Items:
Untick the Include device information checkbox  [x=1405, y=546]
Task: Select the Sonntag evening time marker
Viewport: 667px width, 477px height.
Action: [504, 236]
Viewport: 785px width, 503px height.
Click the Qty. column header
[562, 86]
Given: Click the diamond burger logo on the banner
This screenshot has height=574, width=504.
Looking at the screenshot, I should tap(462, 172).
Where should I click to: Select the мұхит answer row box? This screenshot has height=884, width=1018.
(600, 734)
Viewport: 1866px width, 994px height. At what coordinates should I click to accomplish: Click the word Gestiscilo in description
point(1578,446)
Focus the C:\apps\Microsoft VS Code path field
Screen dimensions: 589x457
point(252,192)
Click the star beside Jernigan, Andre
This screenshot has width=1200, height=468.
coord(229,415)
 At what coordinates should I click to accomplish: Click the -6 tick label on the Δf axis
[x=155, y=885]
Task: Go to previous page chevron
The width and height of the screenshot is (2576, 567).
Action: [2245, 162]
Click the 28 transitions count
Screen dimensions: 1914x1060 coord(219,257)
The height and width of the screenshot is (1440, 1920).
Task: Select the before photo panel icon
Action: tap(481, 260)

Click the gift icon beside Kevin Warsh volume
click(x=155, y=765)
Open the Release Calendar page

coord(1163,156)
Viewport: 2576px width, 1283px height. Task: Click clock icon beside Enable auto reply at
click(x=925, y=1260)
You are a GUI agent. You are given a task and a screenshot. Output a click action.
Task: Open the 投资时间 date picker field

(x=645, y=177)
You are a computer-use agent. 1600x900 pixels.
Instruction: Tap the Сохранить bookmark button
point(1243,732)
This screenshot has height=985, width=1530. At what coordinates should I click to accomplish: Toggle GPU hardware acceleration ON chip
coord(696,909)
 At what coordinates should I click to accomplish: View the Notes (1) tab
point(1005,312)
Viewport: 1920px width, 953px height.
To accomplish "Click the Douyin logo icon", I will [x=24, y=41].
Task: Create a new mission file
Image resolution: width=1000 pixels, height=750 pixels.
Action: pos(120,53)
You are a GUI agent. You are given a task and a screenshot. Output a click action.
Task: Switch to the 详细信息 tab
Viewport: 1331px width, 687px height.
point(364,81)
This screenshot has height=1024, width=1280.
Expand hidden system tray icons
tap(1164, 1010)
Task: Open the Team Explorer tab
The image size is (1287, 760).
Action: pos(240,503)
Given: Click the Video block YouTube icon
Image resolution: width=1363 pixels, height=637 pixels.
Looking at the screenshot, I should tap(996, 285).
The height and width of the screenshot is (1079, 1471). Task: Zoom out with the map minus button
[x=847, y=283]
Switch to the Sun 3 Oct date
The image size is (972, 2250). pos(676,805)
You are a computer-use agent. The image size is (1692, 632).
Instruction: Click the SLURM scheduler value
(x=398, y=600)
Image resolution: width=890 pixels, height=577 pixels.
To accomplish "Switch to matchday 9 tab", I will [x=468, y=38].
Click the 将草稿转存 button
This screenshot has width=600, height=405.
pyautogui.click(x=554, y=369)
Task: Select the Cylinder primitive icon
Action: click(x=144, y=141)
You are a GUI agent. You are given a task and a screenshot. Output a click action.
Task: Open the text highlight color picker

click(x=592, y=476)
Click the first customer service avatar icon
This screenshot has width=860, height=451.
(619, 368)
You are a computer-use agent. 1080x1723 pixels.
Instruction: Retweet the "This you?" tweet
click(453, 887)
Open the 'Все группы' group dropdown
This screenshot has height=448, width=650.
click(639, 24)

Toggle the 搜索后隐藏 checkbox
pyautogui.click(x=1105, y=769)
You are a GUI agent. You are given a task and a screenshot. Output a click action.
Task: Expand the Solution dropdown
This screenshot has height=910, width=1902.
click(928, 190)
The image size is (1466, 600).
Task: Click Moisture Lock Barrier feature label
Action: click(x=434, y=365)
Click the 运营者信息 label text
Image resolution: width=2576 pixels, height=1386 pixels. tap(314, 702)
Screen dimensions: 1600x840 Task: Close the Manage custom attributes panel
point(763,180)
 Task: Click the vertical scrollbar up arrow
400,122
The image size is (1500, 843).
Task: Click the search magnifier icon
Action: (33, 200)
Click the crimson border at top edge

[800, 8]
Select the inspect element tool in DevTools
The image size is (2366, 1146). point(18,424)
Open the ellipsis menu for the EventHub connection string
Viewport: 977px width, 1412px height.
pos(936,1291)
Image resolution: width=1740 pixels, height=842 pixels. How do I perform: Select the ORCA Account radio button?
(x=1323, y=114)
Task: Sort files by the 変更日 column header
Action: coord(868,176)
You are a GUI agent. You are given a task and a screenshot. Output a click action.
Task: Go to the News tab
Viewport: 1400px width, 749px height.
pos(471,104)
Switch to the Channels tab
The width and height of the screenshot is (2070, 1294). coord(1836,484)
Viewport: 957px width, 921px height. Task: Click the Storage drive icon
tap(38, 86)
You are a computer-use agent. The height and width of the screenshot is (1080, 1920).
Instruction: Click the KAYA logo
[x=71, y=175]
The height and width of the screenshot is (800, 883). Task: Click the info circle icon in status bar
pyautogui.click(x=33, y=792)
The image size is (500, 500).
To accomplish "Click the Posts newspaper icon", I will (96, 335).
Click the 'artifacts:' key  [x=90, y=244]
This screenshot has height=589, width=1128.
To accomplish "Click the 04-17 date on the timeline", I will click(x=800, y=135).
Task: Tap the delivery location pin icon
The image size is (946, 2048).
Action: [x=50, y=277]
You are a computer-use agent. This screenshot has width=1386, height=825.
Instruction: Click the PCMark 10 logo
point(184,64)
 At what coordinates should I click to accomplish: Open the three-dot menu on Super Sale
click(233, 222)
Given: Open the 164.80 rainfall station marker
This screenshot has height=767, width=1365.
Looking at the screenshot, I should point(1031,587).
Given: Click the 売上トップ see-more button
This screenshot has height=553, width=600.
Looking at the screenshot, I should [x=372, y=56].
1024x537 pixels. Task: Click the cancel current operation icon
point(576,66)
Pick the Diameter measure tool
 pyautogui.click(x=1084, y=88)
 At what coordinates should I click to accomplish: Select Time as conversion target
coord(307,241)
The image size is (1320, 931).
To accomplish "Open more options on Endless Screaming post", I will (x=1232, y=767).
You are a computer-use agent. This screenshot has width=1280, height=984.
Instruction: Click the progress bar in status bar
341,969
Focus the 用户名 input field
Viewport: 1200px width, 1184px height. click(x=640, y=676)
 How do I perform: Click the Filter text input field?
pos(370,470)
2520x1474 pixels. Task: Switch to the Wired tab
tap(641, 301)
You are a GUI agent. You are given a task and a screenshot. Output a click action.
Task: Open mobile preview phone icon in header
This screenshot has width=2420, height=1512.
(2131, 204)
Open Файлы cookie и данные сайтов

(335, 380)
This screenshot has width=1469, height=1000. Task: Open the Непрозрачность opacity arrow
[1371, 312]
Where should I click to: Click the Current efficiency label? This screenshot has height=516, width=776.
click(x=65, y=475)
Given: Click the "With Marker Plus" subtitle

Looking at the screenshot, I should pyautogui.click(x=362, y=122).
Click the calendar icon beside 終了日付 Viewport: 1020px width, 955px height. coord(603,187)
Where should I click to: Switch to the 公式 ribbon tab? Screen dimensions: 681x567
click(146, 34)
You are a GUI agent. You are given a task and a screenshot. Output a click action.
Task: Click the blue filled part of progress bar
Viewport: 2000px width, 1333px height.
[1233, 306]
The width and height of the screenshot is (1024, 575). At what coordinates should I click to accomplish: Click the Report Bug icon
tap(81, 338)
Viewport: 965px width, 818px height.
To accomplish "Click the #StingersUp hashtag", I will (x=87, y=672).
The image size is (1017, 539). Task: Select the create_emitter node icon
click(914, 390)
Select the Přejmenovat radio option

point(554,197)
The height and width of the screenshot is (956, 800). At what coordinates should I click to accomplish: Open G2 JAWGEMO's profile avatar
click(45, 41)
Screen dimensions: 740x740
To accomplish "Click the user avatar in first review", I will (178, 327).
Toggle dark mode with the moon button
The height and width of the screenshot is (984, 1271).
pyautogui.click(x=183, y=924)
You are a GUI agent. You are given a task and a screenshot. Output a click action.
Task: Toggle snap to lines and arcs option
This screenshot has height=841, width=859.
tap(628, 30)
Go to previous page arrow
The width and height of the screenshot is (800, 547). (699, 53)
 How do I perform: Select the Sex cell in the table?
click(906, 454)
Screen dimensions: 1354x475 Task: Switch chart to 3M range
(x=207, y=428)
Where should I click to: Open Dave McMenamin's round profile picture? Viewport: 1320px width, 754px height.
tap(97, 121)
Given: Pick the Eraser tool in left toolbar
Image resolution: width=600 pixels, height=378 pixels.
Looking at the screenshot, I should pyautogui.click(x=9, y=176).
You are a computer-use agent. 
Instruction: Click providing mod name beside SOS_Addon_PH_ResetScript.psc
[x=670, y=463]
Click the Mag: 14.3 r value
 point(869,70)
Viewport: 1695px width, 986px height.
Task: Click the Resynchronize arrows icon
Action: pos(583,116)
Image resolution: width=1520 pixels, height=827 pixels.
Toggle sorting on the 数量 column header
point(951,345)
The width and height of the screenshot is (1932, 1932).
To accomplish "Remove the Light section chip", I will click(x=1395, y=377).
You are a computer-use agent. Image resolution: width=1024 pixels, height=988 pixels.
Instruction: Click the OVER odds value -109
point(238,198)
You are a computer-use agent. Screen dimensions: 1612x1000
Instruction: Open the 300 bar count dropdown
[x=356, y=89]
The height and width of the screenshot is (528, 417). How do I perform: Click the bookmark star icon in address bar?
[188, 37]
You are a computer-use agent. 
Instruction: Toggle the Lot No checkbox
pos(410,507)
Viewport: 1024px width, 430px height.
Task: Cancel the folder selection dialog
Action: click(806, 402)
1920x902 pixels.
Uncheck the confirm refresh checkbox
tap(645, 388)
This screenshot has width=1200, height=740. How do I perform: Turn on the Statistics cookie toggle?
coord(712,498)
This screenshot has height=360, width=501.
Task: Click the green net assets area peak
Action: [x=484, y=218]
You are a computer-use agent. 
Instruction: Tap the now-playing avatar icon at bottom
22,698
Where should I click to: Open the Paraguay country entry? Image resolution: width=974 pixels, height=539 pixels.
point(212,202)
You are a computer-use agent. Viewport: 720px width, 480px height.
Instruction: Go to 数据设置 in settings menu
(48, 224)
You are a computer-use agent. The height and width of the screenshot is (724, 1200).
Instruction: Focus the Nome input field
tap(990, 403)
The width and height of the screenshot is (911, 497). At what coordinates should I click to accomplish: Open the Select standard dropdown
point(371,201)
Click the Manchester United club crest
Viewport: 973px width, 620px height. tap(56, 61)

Exercise prompt:
Duplicate the entries above verbatim, from the line containing "Given: Pick the Eraser tool in left toolbar" through the line containing "point(238,198)", both ends included.

Correct output:
Given: Pick the Eraser tool in left toolbar
Image resolution: width=600 pixels, height=378 pixels.
Looking at the screenshot, I should pyautogui.click(x=9, y=176).
You are a computer-use agent. 
Instruction: Click providing mod name beside SOS_Addon_PH_ResetScript.psc
[x=670, y=463]
Click the Mag: 14.3 r value
 point(869,70)
Viewport: 1695px width, 986px height.
Task: Click the Resynchronize arrows icon
Action: pos(583,116)
Image resolution: width=1520 pixels, height=827 pixels.
Toggle sorting on the 数量 column header
point(951,345)
The width and height of the screenshot is (1932, 1932).
To accomplish "Remove the Light section chip", I will click(x=1395, y=377).
You are a computer-use agent. Image resolution: width=1024 pixels, height=988 pixels.
Instruction: Click the OVER odds value -109
point(238,198)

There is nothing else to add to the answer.